Re: HTML - i18n / NCR & charsets

From: Misha Wolf (
Date: Tue Nov 26 1996 - 21:35:33 EST

If we are considering Web pages using Windows Code Pages, in which
illegal numeric character references have been used for characters
in the range 80-9F (decimal 128-159) then there will be no clash
with anything in Unicode as these values do not represent characters
in Unicode or, for that matter, in ISO 8859-X. A permissive browser
will simply map these to the expected characters.
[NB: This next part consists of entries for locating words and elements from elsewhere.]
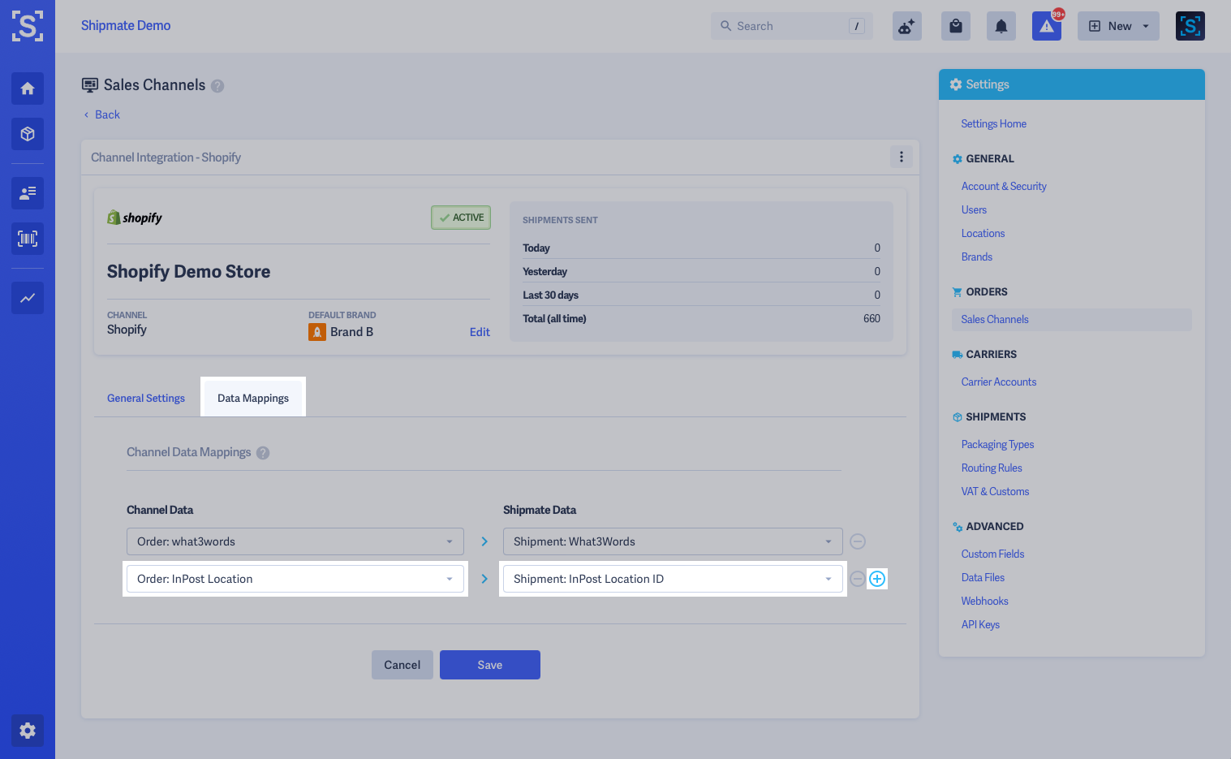The width and height of the screenshot is (1231, 759).
Task: Navigate home using the sidebar house icon
Action: coord(27,88)
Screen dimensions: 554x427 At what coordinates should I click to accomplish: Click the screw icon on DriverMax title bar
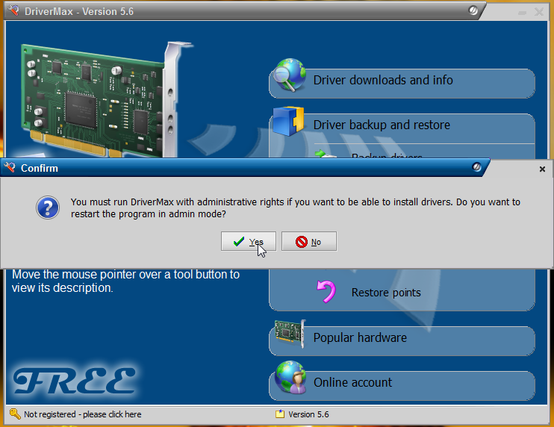[473, 11]
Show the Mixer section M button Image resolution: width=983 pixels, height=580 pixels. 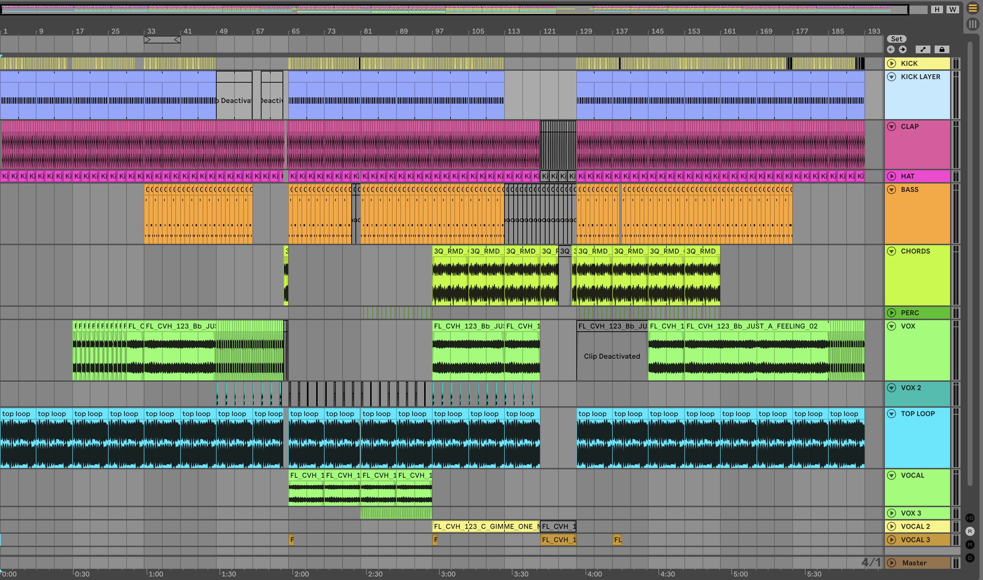tap(970, 544)
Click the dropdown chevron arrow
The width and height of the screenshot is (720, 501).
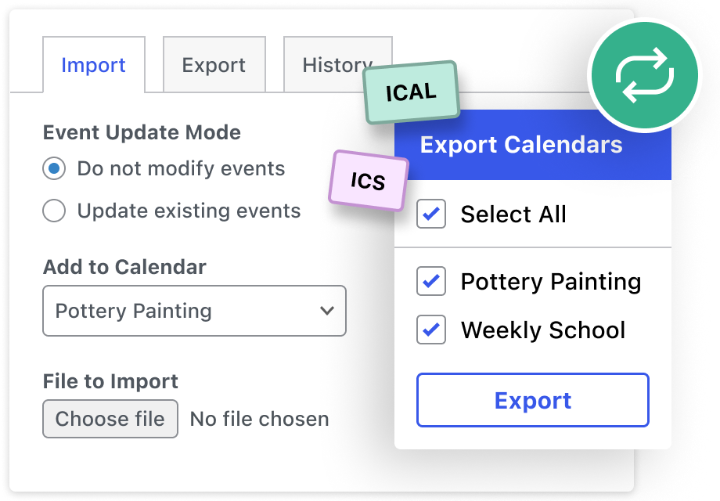pos(327,311)
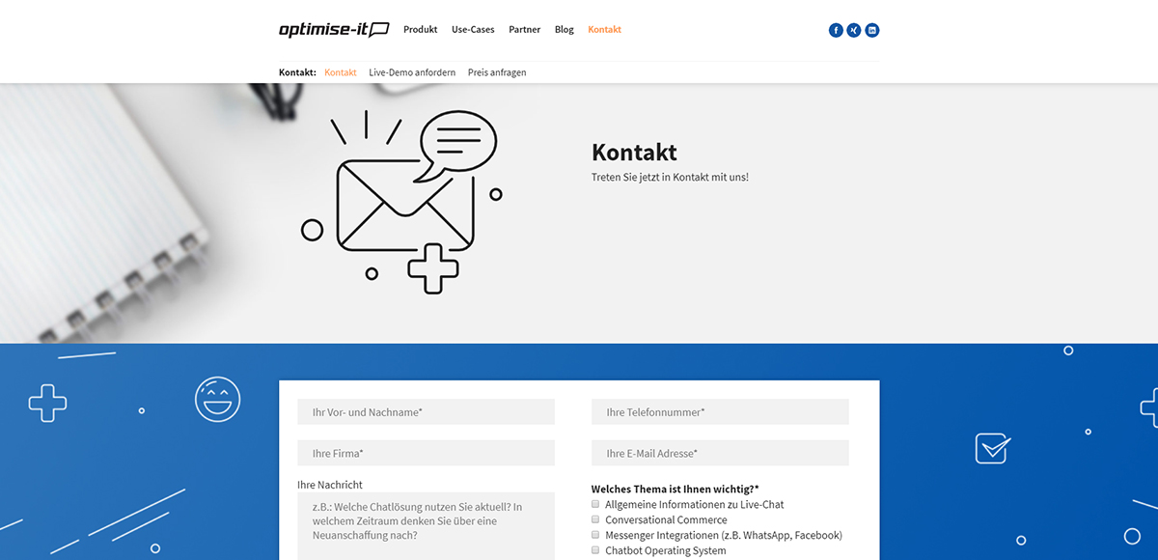Click the 'Ihre Firma' text field
This screenshot has height=560, width=1158.
[427, 453]
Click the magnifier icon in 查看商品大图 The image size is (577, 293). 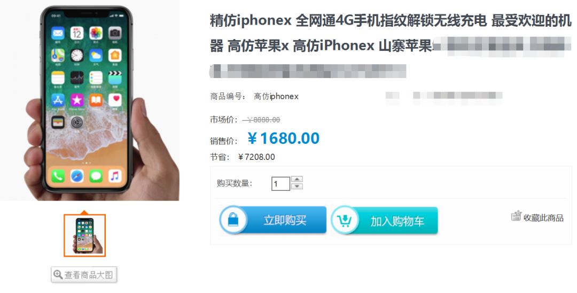(58, 274)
On Tue, 26 Nov 1996, Misha Wolf wrote:

> The following extract from RFC 1866, "Hypertext Markup Language - 2.0" shows > that legal numeric character references have been based on Unicode for quite > some time and certainly prior to the I18N draft. > I quite agree here, and I do acknowledge this; but I do insist on current practice beeing the problem. Doing a quick scan over all reachable pages linked in from the webdirectory ( last night; I do find a substancial number of pages which would be broken. About 7%/4K pages. OF these about a fifth dates of before RFC1866.

But *AGAIN* I acknowledge that there _should_ be no problems, people should not have relied on NCRs in the low top bit range; but they have done so. And if you have easy ways of marking your pages such that you do not break excising practice, you should do so.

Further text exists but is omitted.